::: SOURCE INFORMATION
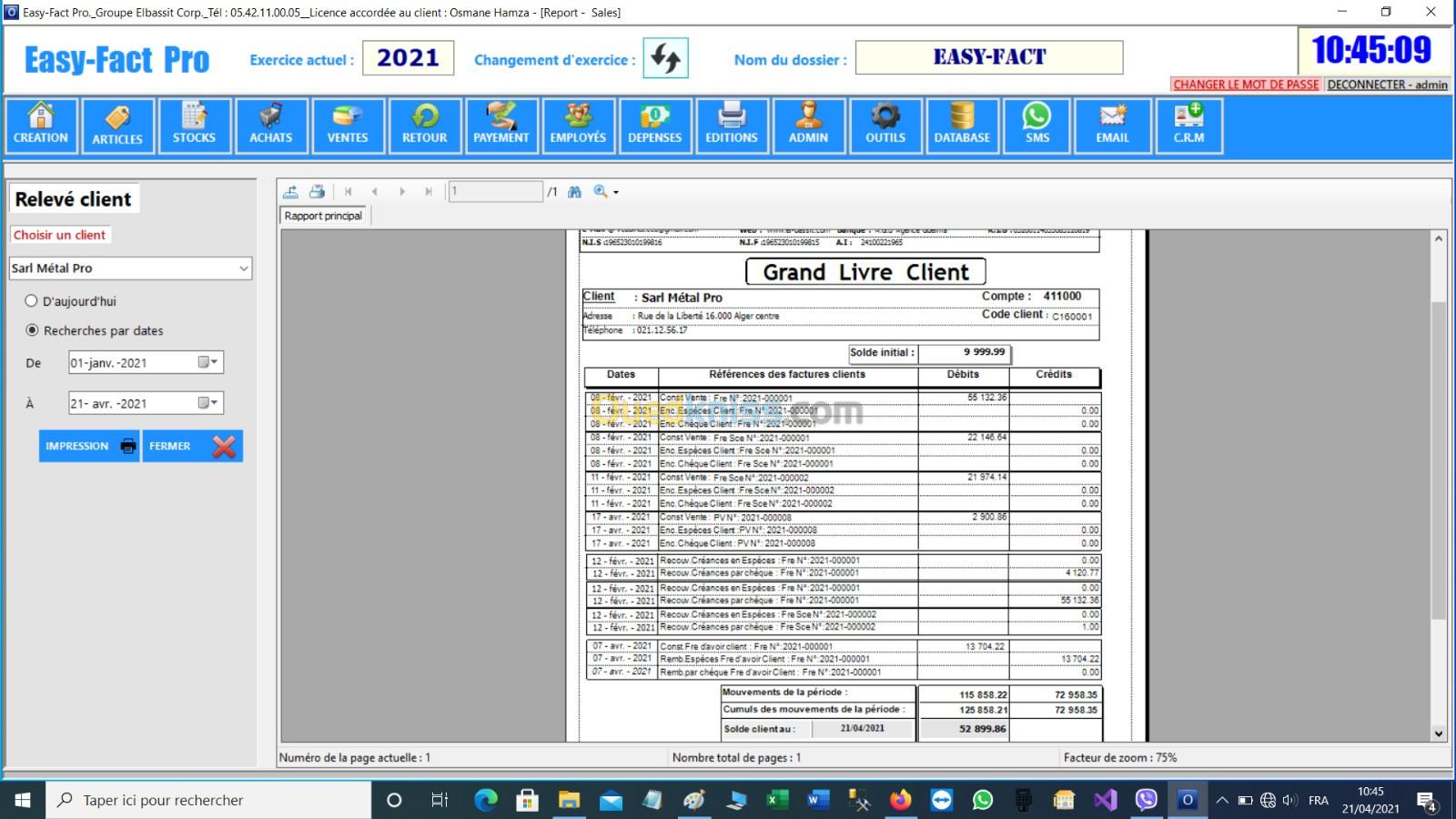The height and width of the screenshot is (819, 1456).
Task: Expand the Sarl Métal Pro client dropdown
Action: 243,268
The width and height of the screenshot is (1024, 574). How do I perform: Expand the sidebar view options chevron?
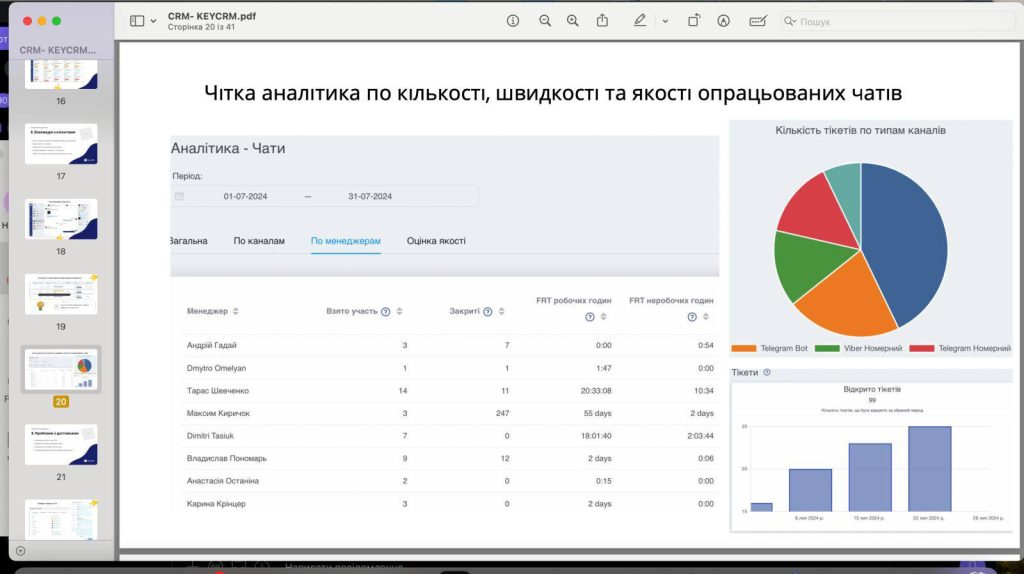[154, 21]
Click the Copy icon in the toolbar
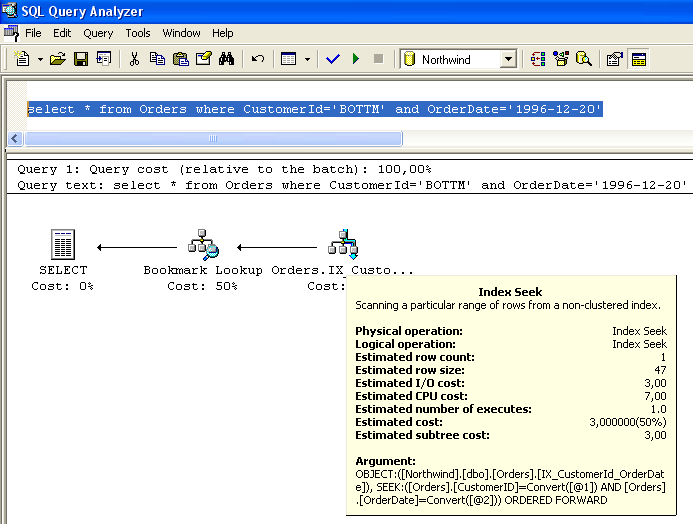The image size is (693, 524). (157, 59)
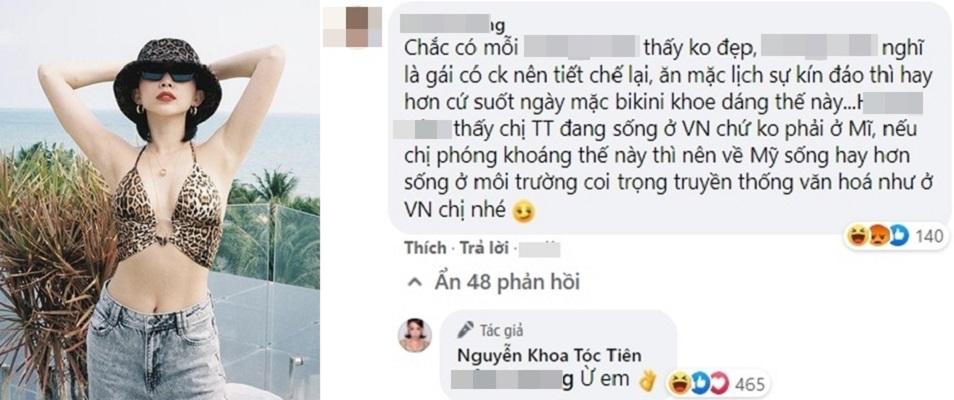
::::::
◆ TASK BRIEF
Transcribe the lines that run from the line bearing "The width and" through the last line of the data. Keep the wording exact and leave out every picture.

◆ RESULT BELOW
The width and height of the screenshot is (1024, 574). How do I perform: Expand the sidebar view options chevron?
[154, 21]
Click the Copy icon in the toolbar
The image size is (693, 524). (157, 59)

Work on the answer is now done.